O Comandante dos Bombeiros argumentou que o trabalho expectável ao longo do dia “exigia que estivesse minimamente em condições para dar resposta”.
Nuno Osório diz ter passado o comando dos Bombeiros Municipais ao segundo comandante da corporação, Jorge Piedade, e a parte da coordenação da Protecção Civil municipal “aos técnicos superiores” daquela entidade.
Enquanto coordenador operacional municipal, Nuno Osório coordena todas as entidades de Protecção Civil concelhias – corporações de bombeiros, Cruz Vermelha Portuguesa, forças policiais ou funcionários de obras municipais e higiene e limpeza, entre outras.
Já enquanto comandante dos Bombeiros Municipais, numa situação de emergência, também assume as funções de COS, com o comando operacional dos bombeiros presentes – no caso da tempestade Leslie, na Figueira da Foz, a corporação de Voluntários, o reforço de Aveiro e os operacionais da Força Especial de Bombeiros.
Ao ausentar-se, essas funções deveriam passar para o bombeiro mais graduado no município, o que, na prática, é o outro comandante concelhio, o dos Bombeiros Voluntários (BVFF), João Moreira.
Este garantiu à Lusa que não teve “comunicação ou aviso prévio” da ausência de Nuno Osório e que não assumiu, por isso, as funções de COS, ficando a Figueira da Foz “oficialmente sem comandante de operações de socorro” durante várias horas, até ao início da manhã de domingo.
João Moreira adiantou, por outro lado, que só soube da ausência do comandante dos Bombeiros Municipais através de uma chamada “via rádio, porque não havia comunicações [telefónicas]” do segundo comandante Jorge Piedade, “por volta das 02:30”, duas horas e meia antes da hora a que Nuno Osório garante ter ido descansar.
“Perguntou-me onde é que punha os meios [do reforço de Aveiro e da Força Especial de Bombeiros] e eu questionei o porquê da pergunta”, frisou João Moreira, já que essa competência estava atribuída pelo CODIS a Nuno Osório, explicou.

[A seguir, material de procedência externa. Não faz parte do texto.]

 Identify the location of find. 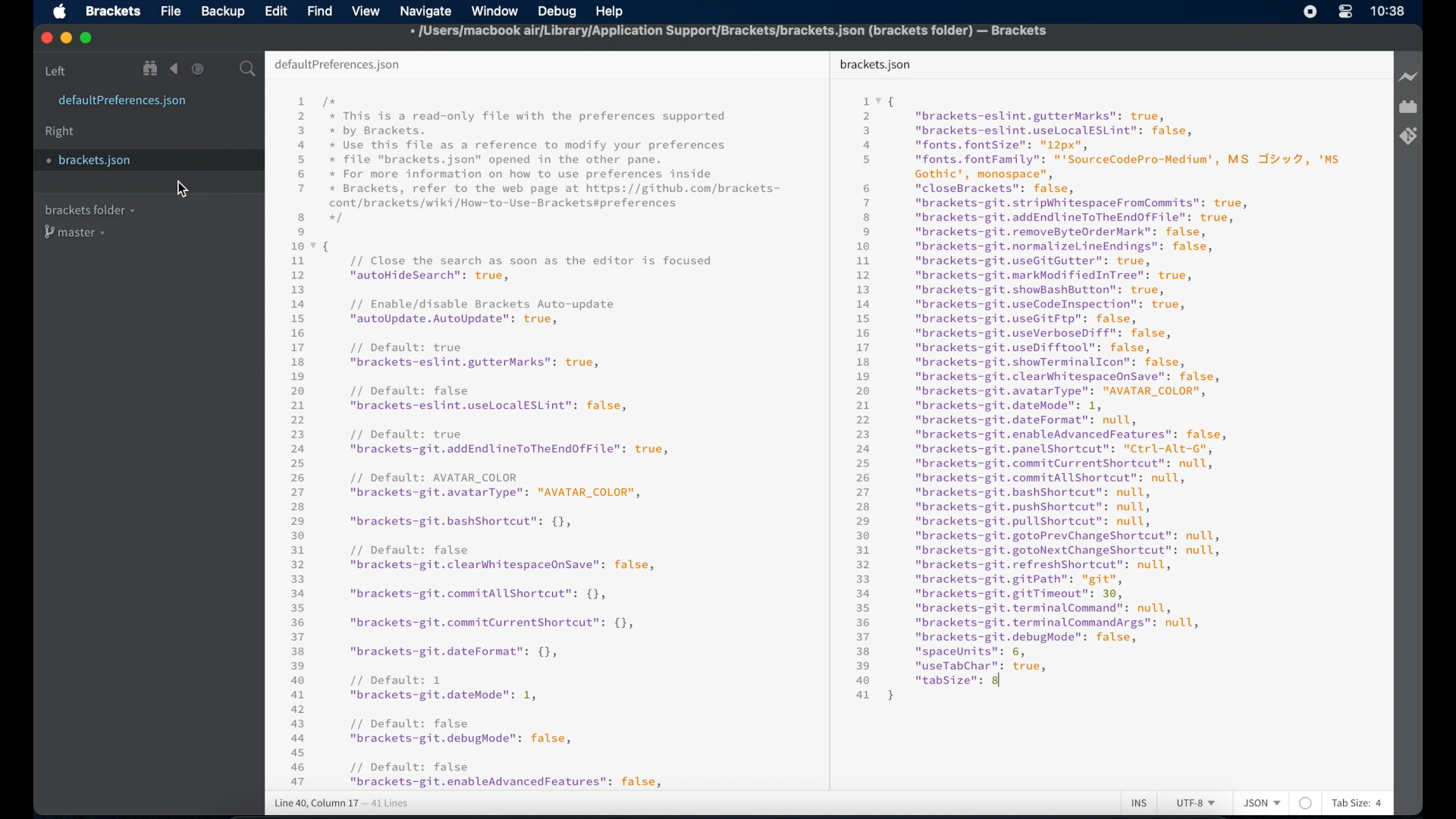
(320, 11).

“Perguntei e [Jorge Piedade] disse-me que ele [Nuno Osório] já não estava“, frisou João Moreira.
Instado a esclarecer o caso, Nuno Osório disse desconhecer o contacto entre o seu segundo comandante e João Moreira para que este último decidisse o posicionamento dos meios de reforço, numa altura em que o comandante dos Bombeiros Municipais ainda estaria em funções.

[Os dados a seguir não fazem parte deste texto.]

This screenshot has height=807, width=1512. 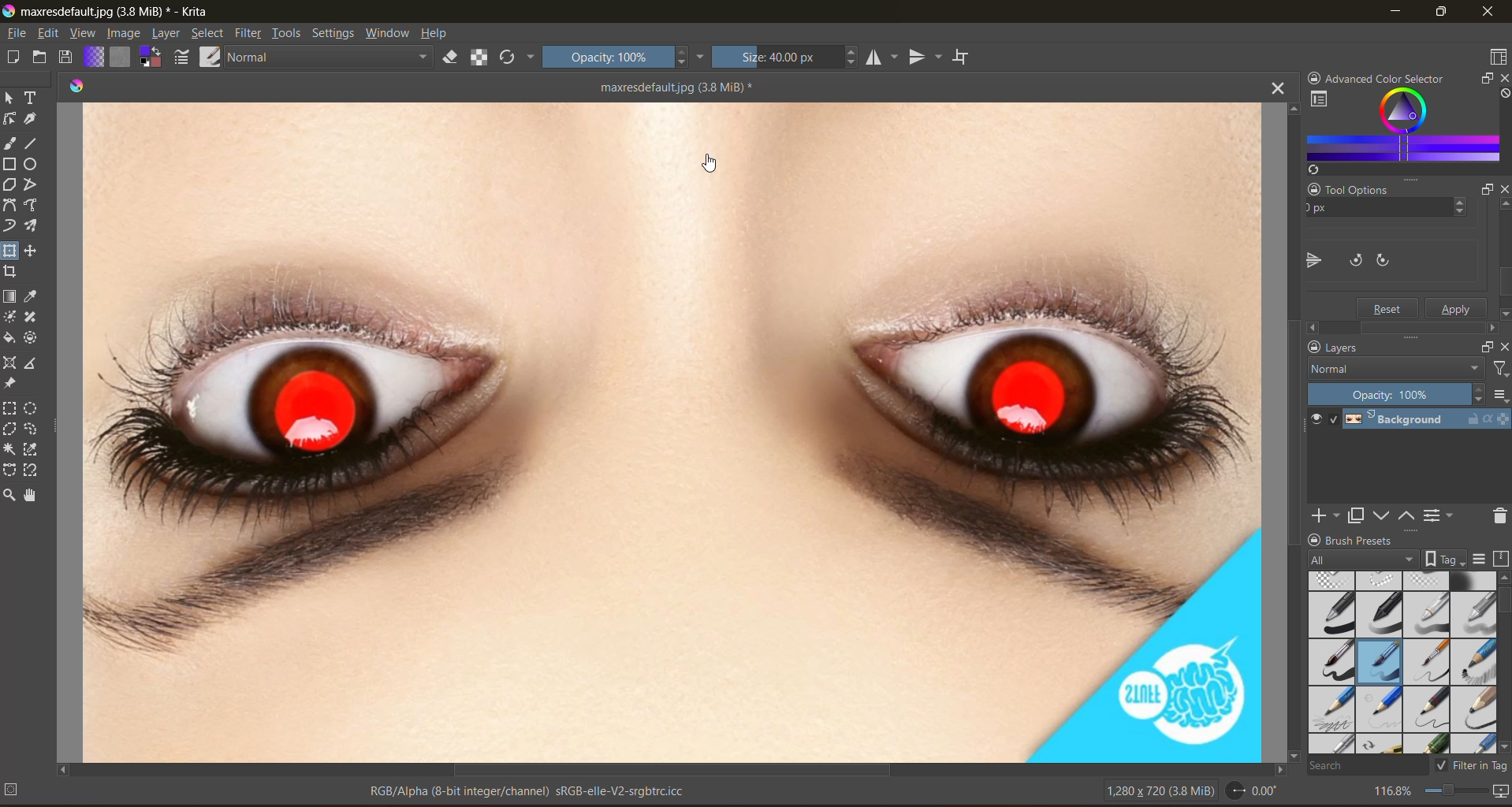 What do you see at coordinates (677, 86) in the screenshot?
I see `maxresdefault (34 MiB)` at bounding box center [677, 86].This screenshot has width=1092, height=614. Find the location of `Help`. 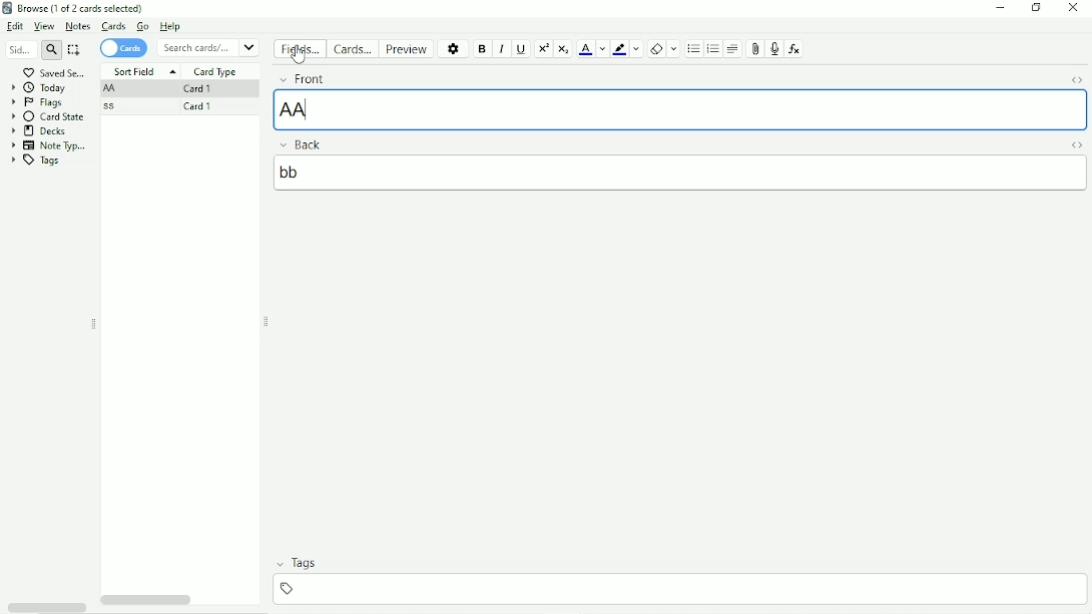

Help is located at coordinates (176, 27).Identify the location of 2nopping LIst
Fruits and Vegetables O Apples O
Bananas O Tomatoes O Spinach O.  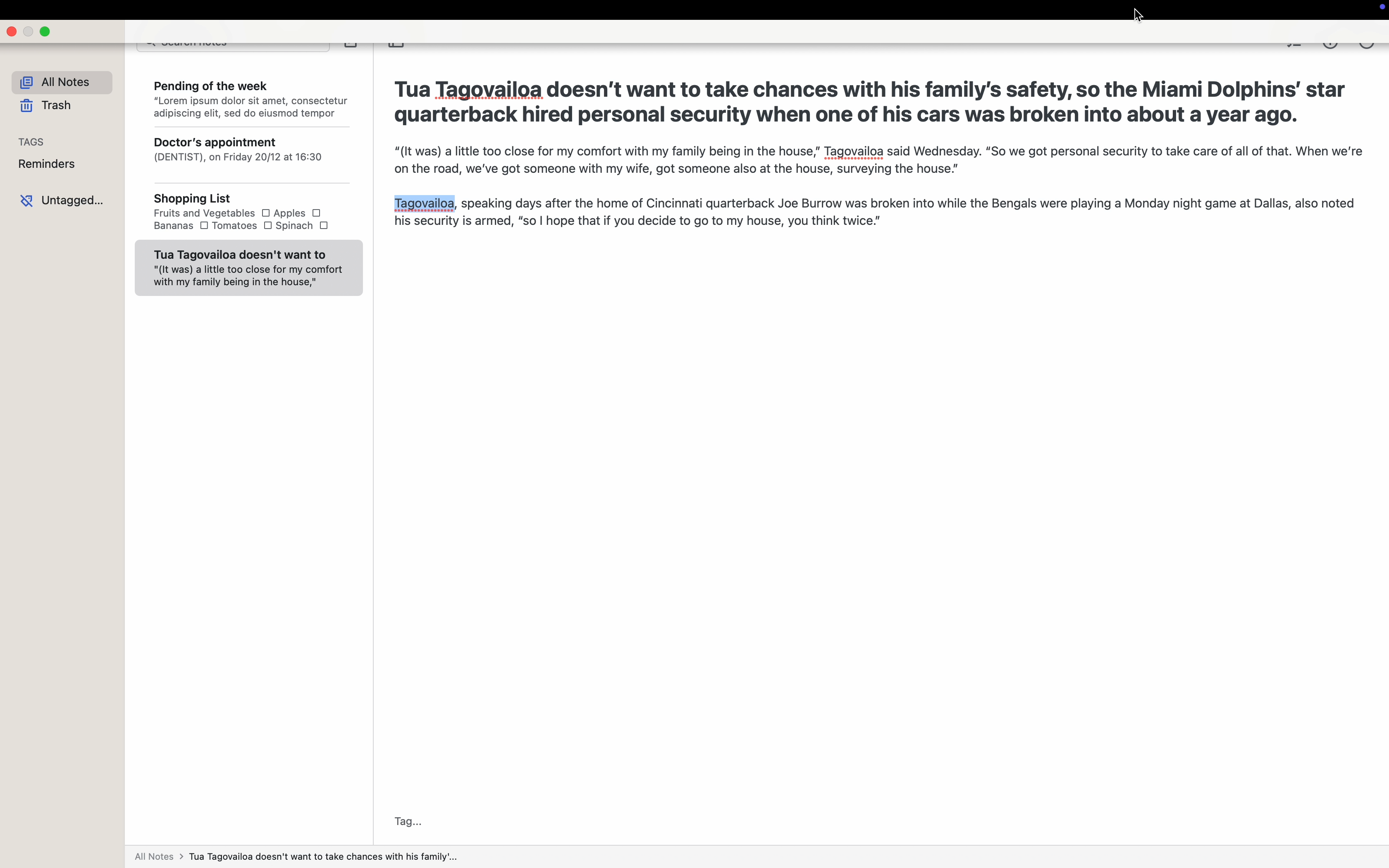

Já sobre quem assume as funções de comandante das operações de socorro na Figueira da Foz, no caso de um eventual impedimento seu, Nuno Osório não respondeu. “Isso está bem definido no sistema de gestão de operações, é só ler a legislação, isso é do âmbito operacional, está claramente definido entre nós”, alegou.

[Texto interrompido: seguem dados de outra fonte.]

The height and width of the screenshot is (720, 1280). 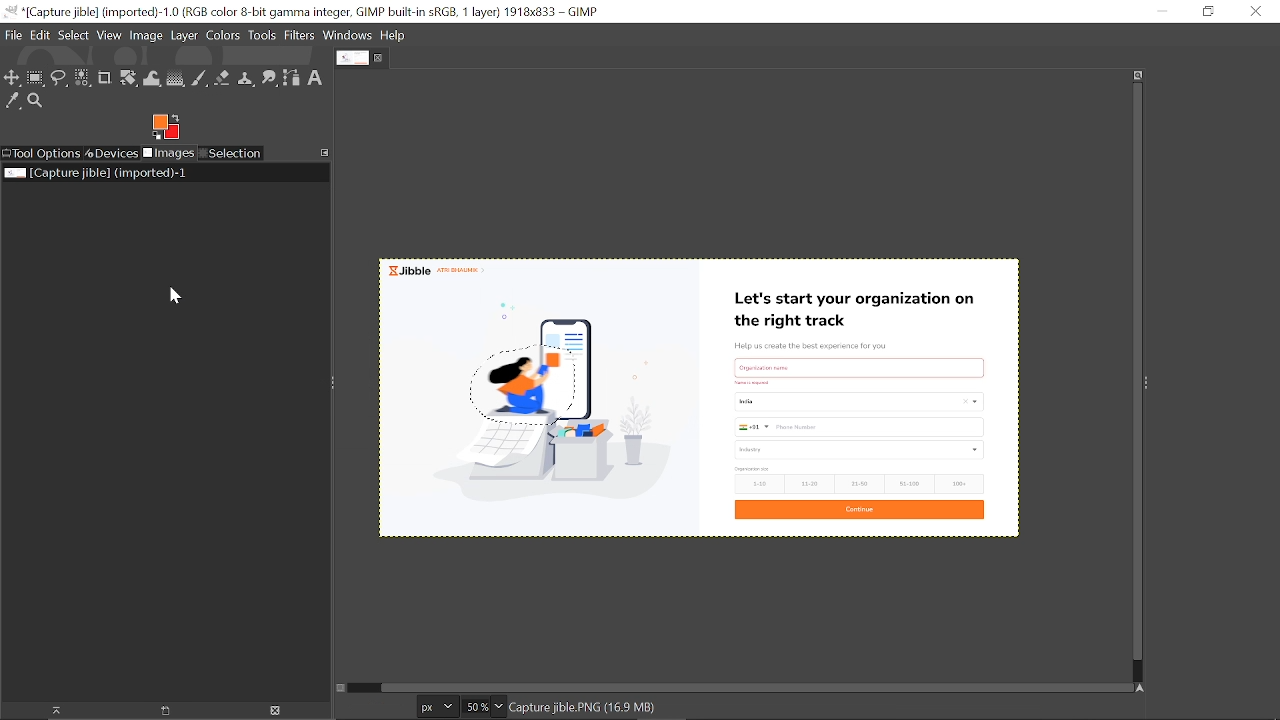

A Figueira da Foz foi a zona mais afectada pela tempestade Leslie em Portugal Continental. Várias infraestruturas da cidade foram danificadas, nomeadamente o porto de pesca e as empresas instaladas na zona industrial da Gala, que sofreram avultados prejuízos.
No sábado à noite, uma rajada de vento atingiu os cerca de 176 quilómetros/hora, o valor mais elevado registado em Portugal, como indicou o Instituto Português do Mar e da Atmosfera (IPMA).
A estação de Figueira da Foz/Vila Verde registou aquele valor às 22:40 de sábado, no âmbito de um fenómeno designado por ‘sting jet’, segundo o IPMA. O máximo anterior era de 169 quilómetros por hora, a 17 de Outubro de 2015.